Execution Version
AMENDMENT NO. 1
TO
INVESTMENT AGREEMENT
December 9, 2020
This AMENDMENT NO. 1 to the INVESTMENT AGREEMENT (this “Amendment”), is dated as of December 9, 2020 and is entered into by and between TriState Capital Holdings, Inc., a Pennsylvania corporation (the “Company”), and T-VIII PubOpps LP, a Delaware limited partnership (“Purchaser”). Capitalized terms used and not defined herein have the meanings ascribed to such terms in that certain Investment Agreement, dated as of October 10, 2020 (the “Agreement”).
R E C I T A L S
WHEREAS, the Company and the Purchaser entered into the Agreement on October 10, 2020; and
WHEREAS, the Company and Purchaser, acting in accordance with Section 6.3 (Amendment; Waiver) of the Agreement, desire to amend the Agreement on the terms and subject to the conditions set forth herein.
NOW, THEREFORE, for good and valuable consideration, receipt of which is hereby acknowledged, the Company and Purchaser hereby agree to amend the Agreement as follows:
A G R E E M E N T
1.Amendment to the Agreement.
(a)Section 4.1 of the Agreement is hereby amended by adding the following new clause (d):
“(d) For the avoidance of doubt, and notwithstanding anything to the contrary within or outside this Agreement, the Series C Preferred Stock shall not be convertible into Voting Common Stock and the Warrants shall not be exercisable into Voting Common Stock, in each case, in the hands of Purchaser, any Affiliate of Purchaser, or any other person with which Purchaser is presumed to be acting in concert under 12 C.F.R. § 303.82(b)(2).”
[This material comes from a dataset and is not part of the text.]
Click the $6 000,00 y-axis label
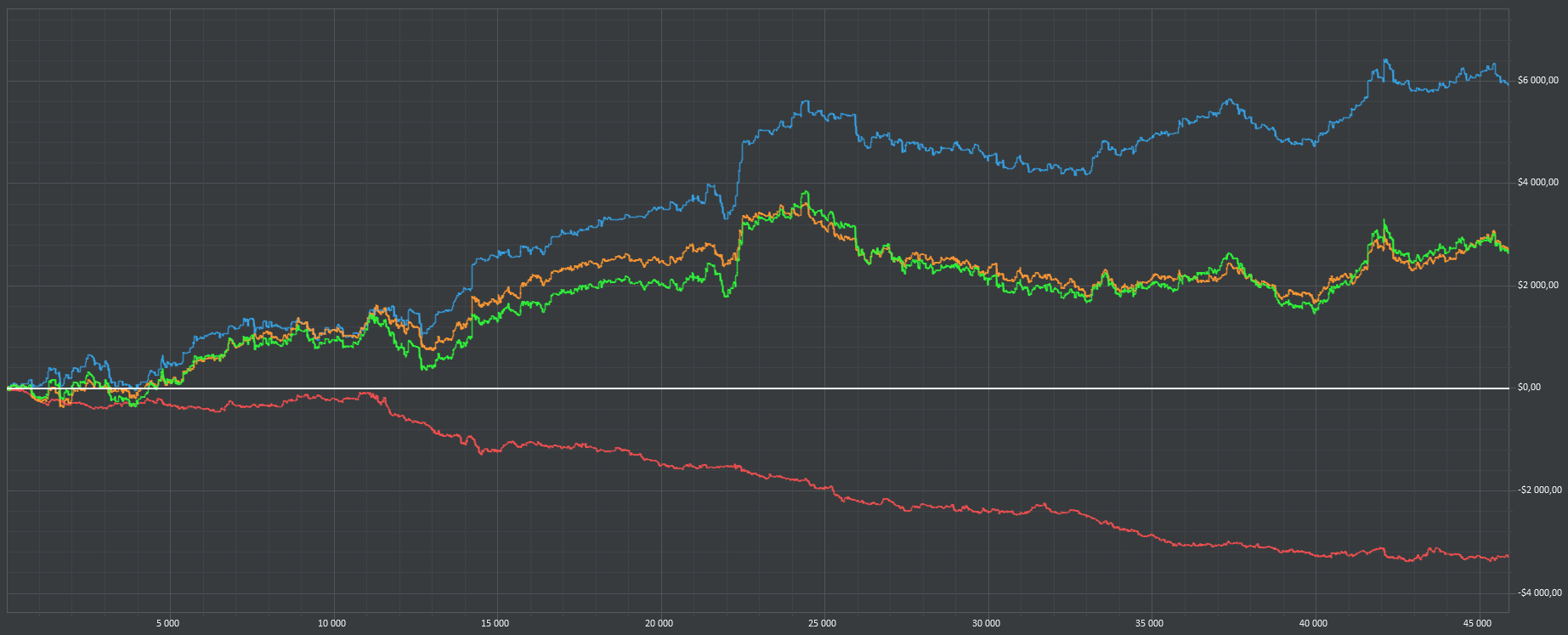 (x=1537, y=81)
2.Amendments to Exhibits to the Agreement.
(a)Section 3(cc) of Exhibit A to the Agreement is hereby amended by adding the following to the end of the definition of “Permitted Regulatory Transfer”:
“For the avoidance of doubt, a Permitted Regulatory Transfer does not include a Transfer to any Affiliate of Purchaser or to any other person with which Purchaser is presumed to be acting in concert under 12 C.F.R. § 303.82(b)(2).”
(b)Section 1 of Exhibit B to the Agreement is hereby amended by adding the following to the end of the definition of “Permitted Regulatory Transfer”:
“For the avoidance of doubt, a Permitted Regulatory Transfer does not include a Transfer to any Affiliate of Purchaser or to any other person with which Purchaser is presumed to be acting in concert under 12 C.F.R. § 303.82(b)(2).”
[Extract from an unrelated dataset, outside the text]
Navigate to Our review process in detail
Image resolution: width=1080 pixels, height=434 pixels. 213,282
(c)Section 4.6(d) of Exhibit E to the Agreement is hereby amended by adding the following to the end of the definition of “Permitted Regulatory Transfer”:
“(for the avoidance of doubt, a Permitted Regulatory Transfer does not include a Transfer to any Affiliate of Purchaser or to any other person with which Purchaser is presumed to be acting in concert under 12 C.F.R. § 303.82(b)(2))”
3.Miscellaneous.
(a)This Amendment and the rights hereunder are not assignable by any party hereto unless such assignment is consented to in writing by the other party hereto and any assignment in contravention to this provision shall be null and void.
(b)This Amendment and all the provisions hereof shall be binding upon and shall inure to the benefit of the parties hereto and their respective successors and permitted assigns.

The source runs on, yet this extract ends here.